Pesquisa AtlasIntel/Arko Advice obtida em primeira mão pela CNN aponta como principal fator de rejeição ao presidente Luiz Inácio Lula da Silva (PT) o “envolvimento ou conivência com corrupção”, enquanto um “governo parecido com o de Jair Bolsonaro” é o motivo mais apontado por quem rejeita o senador Flávio Bolsonaro (PL-RJ).
O levantamento, chamado “Raízes da Rejeição”, foi feito para investigar com mais profundidade as motivações de decisão de voto do eleitorado brasileiro em um ambiente de alta polarização e engajamento – 82,6% dos entrevistados disseram acompanhar política “muito de perto (todos os dias)”, ante 15,3% que o fazem “de vez em quando”.
No ranking de políticos mais rejeitados, o presidente é o único com mais de 50% de respostas quando o entrevistado pode escolher apenas um nome – em outros levantamentos, esse tipo de pergunta pode surgir como de múltipla escolha.
Lula aparece com 50,6%, seguido por Flávio Bolsonaro, com 24%, e Jair Bolsonaro, com 16,3%. Abaixo dos 10%, surgem o deputado Nikolas Ferreira (PL-MG), com 5,9%, e a ex-primeira-dama Michelle Bolsonaro (PL-DF), com 1,2%, completando a lista dos cinco mais citados.
Lula e a percepção sobre corrupção
Ao questionar os eleitores sobre os fatores de rejeição a um determinado pré-candidato, a pesquisa mostra que 85,9% dos que não votariam em Lula de jeito nenhum apontam o fato de o presidente “estar envolvido ou ser conivente com corrupção” como principal motivo.
O segundo fator, com 45,7%, é “querer a população dependente do Estado” e, em terceiro, “representar um projeto de poder autoritário ou antidemocrático”, com 33,2%. Entre quem rejeita Lula, 30,3% votaram no petista antes de 2014; 7,5%, recentemente; e 62,3% disseram nunca ter votado no PT.

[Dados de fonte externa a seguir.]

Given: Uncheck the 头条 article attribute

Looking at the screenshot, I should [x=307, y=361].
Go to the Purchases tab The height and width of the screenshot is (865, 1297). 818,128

Família Bolsonaro e a condução da pandemia
No caso de Flávio, o principal fator de rejeição é o eleitor “não querer um governo parecido com o de Jair Bolsonaro”, com 74,4%.
Em seguida, com 62,7%, aparecem a percepção de o senador “estar envolvido ou ser conivente com corrupção” e, com 47,2%, “representar um projeto de poder autoritário ou antidemocrático”.
A pesquisa mostra ainda que “erros na condução da pandemia” da Covid-19, com 28,6%, é a razão mais forte para quem votou no ex-presidente não querer escolher o filho dele, mais do que a imagem de “autoritarismo ou caos institucional”, com 18,7%.
Segundo o estudo, 82,5% de quem rejeita Flávio nunca votou em Jair Bolsonaro, ante 10,2% que ajudaram a eleger o ex-presidente em 2018; 5,6% que disseram ter votado nas duas últimas eleições (2018 e 2022); e 1,9% que votou apenas há quatro anos.
Caiado e a associação ao bolsonarismo
O estudo também buscou identificar os fatores de rejeição ao ex-governador de Goiás Ronaldo Caiado, anunciado na segunda-feira (30) como pré-candidato do PSD à Presidência.
A “associação com o bolsonarismo” foi o motivo mais escolhido, com 53,2%, seguido pela imagem de “governar para os ricos”, com 29,6%; e o desconhecimento (“não conheço bem”), com 24,8%.
O levantamento foi feito antes que Caiado fosse confirmado como pré-candidato do PSD à Presidência.